- **Problem description**
Retype the full listing without altering anything.

- **Material for the task**
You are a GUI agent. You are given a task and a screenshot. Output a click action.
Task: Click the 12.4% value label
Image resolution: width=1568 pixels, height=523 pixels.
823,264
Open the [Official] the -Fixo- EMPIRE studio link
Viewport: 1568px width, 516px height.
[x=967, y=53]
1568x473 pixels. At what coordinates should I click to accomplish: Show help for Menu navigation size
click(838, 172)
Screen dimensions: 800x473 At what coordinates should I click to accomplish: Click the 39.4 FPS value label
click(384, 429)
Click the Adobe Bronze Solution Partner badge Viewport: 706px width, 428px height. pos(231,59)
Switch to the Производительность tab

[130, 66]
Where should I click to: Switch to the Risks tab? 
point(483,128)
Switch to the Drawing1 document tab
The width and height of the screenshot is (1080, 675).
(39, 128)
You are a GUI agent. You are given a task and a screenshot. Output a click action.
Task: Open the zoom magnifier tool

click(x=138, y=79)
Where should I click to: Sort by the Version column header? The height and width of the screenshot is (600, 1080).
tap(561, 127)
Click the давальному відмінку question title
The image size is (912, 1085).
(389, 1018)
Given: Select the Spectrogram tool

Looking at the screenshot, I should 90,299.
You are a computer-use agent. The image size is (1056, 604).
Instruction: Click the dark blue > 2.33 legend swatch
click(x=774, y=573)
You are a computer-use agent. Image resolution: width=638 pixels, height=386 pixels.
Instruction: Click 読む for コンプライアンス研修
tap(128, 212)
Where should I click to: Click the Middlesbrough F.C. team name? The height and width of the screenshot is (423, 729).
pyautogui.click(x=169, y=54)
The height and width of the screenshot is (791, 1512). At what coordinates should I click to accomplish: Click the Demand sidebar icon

- **Expected answer**
You are a GUI agent. You are given a task and a screenshot. Output a click action.
Task: Click the 12.4% value label
Image resolution: width=1568 pixels, height=523 pixels.
823,264
Open the [Official] the -Fixo- EMPIRE studio link
Viewport: 1568px width, 516px height.
[x=967, y=53]
1568x473 pixels. At what coordinates should I click to accomplish: Show help for Menu navigation size
click(838, 172)
Screen dimensions: 800x473 At what coordinates should I click to accomplish: Click the 39.4 FPS value label
click(384, 429)
Click the Adobe Bronze Solution Partner badge Viewport: 706px width, 428px height. pos(231,59)
Switch to the Производительность tab

[130, 66]
Where should I click to: Switch to the Risks tab? 
point(483,128)
Switch to the Drawing1 document tab
The width and height of the screenshot is (1080, 675).
(39, 128)
You are a GUI agent. You are given a task and a screenshot. Output a click action.
Task: Open the zoom magnifier tool

click(x=138, y=79)
Where should I click to: Sort by the Version column header? The height and width of the screenshot is (600, 1080).
tap(561, 127)
Click the давальному відмінку question title
The image size is (912, 1085).
(389, 1018)
Given: Select the Spectrogram tool

Looking at the screenshot, I should 90,299.
You are a computer-use agent. The image size is (1056, 604).
Instruction: Click the dark blue > 2.33 legend swatch
click(x=774, y=573)
You are a computer-use agent. Image resolution: width=638 pixels, height=386 pixels.
Instruction: Click 読む for コンプライアンス研修
tap(128, 212)
Where should I click to: Click the Middlesbrough F.C. team name? The height and width of the screenshot is (423, 729).
pyautogui.click(x=169, y=54)
The height and width of the screenshot is (791, 1512). At what coordinates should I click to accomplish: Click the Demand sidebar icon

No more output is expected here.